[Supplied data Boundary: Start]

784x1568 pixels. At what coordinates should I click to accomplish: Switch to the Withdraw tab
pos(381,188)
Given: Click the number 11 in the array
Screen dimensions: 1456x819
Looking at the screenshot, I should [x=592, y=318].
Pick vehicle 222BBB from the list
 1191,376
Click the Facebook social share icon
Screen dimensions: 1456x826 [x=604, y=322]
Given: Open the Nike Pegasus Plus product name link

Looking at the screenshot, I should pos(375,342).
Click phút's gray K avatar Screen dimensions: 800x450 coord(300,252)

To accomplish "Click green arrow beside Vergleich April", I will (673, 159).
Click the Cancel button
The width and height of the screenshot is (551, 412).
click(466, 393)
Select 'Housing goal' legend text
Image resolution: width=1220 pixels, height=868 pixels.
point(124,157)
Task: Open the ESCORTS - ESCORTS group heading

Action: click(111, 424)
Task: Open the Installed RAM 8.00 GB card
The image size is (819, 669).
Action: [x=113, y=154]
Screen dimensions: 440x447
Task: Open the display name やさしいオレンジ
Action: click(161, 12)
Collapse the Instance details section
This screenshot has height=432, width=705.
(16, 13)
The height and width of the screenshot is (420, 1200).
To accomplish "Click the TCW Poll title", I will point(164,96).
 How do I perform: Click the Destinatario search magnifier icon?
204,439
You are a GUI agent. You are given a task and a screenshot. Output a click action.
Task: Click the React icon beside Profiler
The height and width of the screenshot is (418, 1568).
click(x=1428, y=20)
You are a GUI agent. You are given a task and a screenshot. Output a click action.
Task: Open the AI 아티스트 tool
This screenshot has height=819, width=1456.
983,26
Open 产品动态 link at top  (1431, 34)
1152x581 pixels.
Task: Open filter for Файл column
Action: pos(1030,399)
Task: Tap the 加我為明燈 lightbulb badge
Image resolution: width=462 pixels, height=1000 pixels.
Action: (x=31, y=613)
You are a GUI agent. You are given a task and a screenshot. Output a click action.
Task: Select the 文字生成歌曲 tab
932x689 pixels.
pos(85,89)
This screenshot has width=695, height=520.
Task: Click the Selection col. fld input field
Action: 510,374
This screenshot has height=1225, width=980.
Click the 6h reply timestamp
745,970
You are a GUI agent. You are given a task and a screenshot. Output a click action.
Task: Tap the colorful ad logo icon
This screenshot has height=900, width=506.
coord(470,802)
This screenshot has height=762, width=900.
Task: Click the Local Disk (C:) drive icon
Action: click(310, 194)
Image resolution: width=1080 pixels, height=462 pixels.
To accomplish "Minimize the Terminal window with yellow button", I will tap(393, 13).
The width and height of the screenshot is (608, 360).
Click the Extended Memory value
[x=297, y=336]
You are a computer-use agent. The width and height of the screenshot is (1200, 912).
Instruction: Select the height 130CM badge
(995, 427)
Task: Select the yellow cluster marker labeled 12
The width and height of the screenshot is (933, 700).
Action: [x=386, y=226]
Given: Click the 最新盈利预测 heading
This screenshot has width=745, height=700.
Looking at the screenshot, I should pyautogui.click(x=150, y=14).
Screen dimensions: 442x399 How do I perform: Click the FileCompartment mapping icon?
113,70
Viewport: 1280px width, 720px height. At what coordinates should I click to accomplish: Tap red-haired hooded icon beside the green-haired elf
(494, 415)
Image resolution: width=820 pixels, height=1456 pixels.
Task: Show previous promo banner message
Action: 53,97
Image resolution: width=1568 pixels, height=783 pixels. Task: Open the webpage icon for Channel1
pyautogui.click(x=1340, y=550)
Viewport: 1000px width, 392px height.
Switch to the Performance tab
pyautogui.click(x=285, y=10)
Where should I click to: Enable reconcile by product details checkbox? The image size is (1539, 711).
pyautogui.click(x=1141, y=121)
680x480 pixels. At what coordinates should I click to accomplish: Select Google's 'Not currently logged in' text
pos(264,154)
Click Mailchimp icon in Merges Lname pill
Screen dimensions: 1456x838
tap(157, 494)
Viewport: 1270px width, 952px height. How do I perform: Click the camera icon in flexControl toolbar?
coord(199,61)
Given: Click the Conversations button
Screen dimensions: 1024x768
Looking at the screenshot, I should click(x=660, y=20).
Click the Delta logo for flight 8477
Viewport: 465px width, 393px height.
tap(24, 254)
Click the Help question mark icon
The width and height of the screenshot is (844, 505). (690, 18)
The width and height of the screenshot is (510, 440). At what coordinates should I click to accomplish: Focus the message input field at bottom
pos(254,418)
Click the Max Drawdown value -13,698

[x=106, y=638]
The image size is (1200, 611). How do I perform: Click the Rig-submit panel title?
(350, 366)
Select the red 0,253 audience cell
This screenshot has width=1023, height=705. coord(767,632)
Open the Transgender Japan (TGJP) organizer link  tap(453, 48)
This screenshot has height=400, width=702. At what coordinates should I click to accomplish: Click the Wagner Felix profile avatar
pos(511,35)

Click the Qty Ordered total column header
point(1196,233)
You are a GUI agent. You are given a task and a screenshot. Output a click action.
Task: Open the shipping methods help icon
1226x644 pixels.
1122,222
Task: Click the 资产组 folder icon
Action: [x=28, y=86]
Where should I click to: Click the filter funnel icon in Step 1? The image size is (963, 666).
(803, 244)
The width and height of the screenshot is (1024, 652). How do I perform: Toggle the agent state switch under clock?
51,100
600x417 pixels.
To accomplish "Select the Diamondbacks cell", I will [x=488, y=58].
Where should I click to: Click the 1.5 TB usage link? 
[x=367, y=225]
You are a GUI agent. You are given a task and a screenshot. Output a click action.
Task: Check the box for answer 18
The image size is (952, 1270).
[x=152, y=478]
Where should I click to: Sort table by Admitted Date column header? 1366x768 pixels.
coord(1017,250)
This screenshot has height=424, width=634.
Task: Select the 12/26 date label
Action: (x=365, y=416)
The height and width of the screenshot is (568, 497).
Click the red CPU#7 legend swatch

[Supplied data Boundary: End]

▶ [Exercise directions] If the word "yellow" appears in a line above, copy that line.

▶ [Output of the task]
To accomplish "Minimize the Terminal window with yellow button", I will tap(393, 13).
Task: Select the yellow cluster marker labeled 12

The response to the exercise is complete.